WHAT YOU ARE ASKED TO DO ▸
Please output all the entries word for word, without the pictures.
++++ DATA TO PROCESS
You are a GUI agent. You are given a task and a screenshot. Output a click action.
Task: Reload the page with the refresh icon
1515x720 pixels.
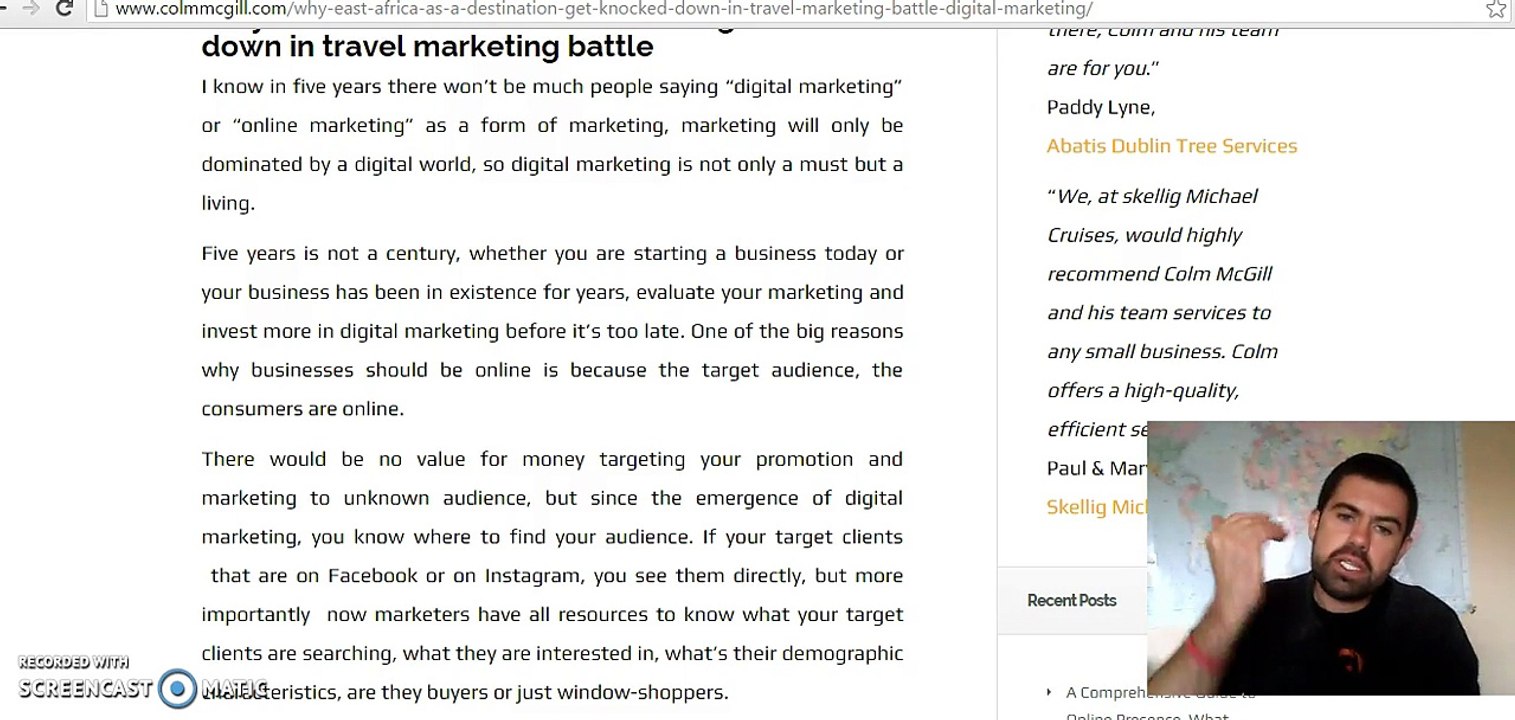64,9
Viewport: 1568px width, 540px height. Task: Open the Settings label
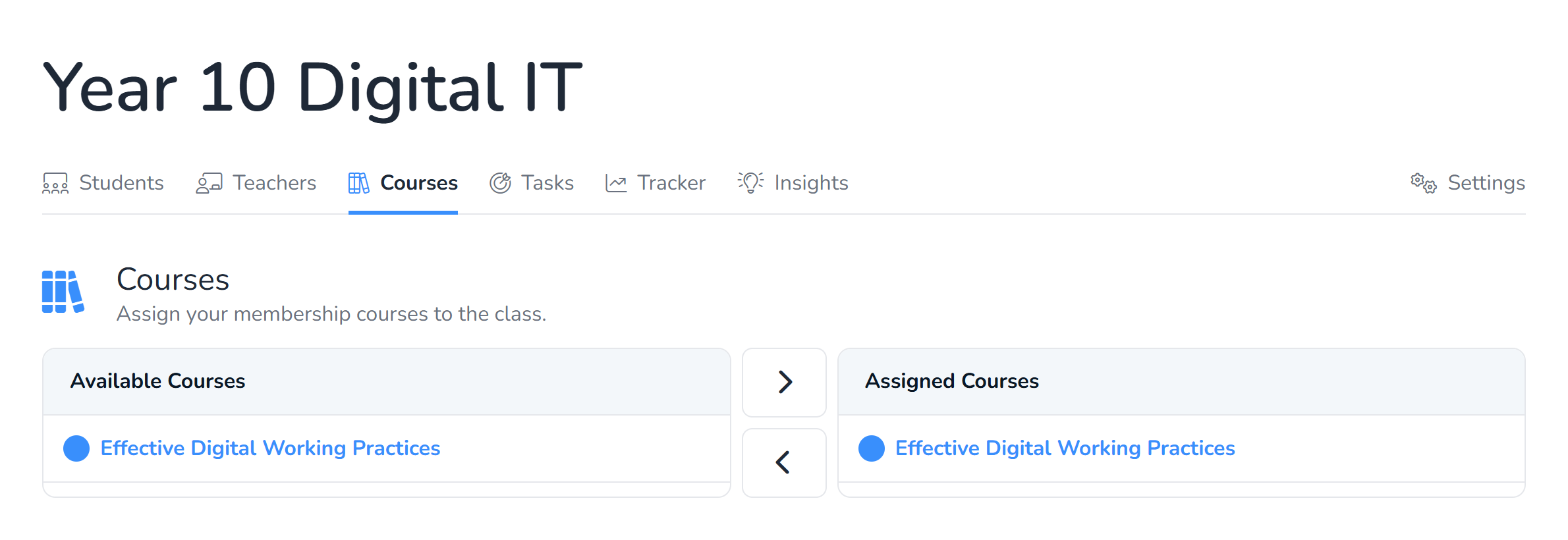[x=1486, y=183]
++++++++
ANSWER SECTION ▸
You are a GUI agent. You are given a task and a screenshot. Output a click action.
Task: Reload the page with the refresh icon
1515x720 pixels.
64,9
Viewport: 1568px width, 540px height. Task: Open the Settings label
[x=1486, y=183]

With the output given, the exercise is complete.